Set the data down again, word for word, as it appears below.

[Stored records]
+ + +

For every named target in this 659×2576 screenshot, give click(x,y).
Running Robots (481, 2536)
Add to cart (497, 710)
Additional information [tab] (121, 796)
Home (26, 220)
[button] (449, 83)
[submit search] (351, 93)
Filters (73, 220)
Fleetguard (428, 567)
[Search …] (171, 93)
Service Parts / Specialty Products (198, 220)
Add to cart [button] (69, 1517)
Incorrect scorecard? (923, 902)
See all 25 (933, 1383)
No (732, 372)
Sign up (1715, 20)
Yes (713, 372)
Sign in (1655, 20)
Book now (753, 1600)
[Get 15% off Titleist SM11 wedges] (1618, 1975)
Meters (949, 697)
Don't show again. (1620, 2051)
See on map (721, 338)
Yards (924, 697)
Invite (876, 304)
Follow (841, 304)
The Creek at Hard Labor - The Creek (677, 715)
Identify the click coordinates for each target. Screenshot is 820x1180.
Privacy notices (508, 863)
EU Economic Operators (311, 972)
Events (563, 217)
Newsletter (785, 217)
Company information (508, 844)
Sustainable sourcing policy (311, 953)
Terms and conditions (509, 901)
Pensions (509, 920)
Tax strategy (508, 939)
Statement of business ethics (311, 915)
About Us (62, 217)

+ + +

**COMPLETED EXERCISE**.
For every named target in this 659×2576 screenshot, give click(x,y).
Running Robots (481, 2536)
Add to cart (497, 710)
Additional information [tab] (121, 796)
Home (26, 220)
[button] (449, 83)
[submit search] (351, 93)
Filters (73, 220)
Fleetguard (428, 567)
[Search …] (171, 93)
Service Parts / Specialty Products (198, 220)
Add to cart [button] (69, 1517)
Incorrect scorecard? (923, 902)
See all 25 (933, 1383)
No (732, 372)
Sign up (1715, 20)
Yes (713, 372)
Sign in (1655, 20)
Book now (753, 1600)
[Get 15% off Titleist SM11 wedges] (1618, 1975)
Meters (949, 697)
Don't show again. (1620, 2051)
See on map (721, 338)
Yards (924, 697)
Invite (876, 304)
Follow (841, 304)
The Creek at Hard Labor - The Creek (677, 715)
Identify the click coordinates for each target. Screenshot is 820x1180.
Privacy notices (508, 863)
EU Economic Operators (311, 972)
Events (563, 217)
Newsletter (785, 217)
Company information (508, 844)
Sustainable sourcing policy (311, 953)
Terms and conditions (509, 901)
Pensions (509, 920)
Tax strategy (508, 939)
Statement of business ethics (311, 915)
About Us (62, 217)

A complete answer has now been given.